What you will do
Go through the data below and count every line that has the word "color". Return only the count.

Input data

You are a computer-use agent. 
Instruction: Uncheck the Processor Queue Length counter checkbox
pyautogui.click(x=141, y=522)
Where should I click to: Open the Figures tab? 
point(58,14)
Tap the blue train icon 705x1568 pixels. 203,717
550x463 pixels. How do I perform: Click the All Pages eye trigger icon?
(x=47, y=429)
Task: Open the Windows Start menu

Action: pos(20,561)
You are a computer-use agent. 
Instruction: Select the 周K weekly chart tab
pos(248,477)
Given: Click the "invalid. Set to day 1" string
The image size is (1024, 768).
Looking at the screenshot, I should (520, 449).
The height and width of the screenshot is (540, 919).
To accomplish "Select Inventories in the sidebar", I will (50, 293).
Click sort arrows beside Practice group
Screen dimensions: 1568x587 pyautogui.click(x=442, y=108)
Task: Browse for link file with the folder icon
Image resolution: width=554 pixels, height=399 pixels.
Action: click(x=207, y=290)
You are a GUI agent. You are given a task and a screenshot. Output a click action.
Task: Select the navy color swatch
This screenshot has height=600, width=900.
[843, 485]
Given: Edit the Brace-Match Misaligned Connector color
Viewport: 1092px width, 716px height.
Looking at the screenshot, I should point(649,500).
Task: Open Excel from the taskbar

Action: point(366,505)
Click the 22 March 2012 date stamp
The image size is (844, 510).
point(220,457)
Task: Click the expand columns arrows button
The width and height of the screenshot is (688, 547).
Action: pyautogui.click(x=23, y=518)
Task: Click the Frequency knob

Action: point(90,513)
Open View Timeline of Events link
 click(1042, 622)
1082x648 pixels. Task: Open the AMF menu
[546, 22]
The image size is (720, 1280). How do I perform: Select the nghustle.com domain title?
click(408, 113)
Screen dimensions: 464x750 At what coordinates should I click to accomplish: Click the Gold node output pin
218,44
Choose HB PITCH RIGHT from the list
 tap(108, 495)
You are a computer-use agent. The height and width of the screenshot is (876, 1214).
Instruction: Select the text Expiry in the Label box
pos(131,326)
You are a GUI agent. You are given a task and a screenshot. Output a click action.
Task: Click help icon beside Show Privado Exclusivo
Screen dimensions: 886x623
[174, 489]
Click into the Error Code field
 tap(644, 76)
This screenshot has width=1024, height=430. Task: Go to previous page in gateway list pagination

Solution for this problem
2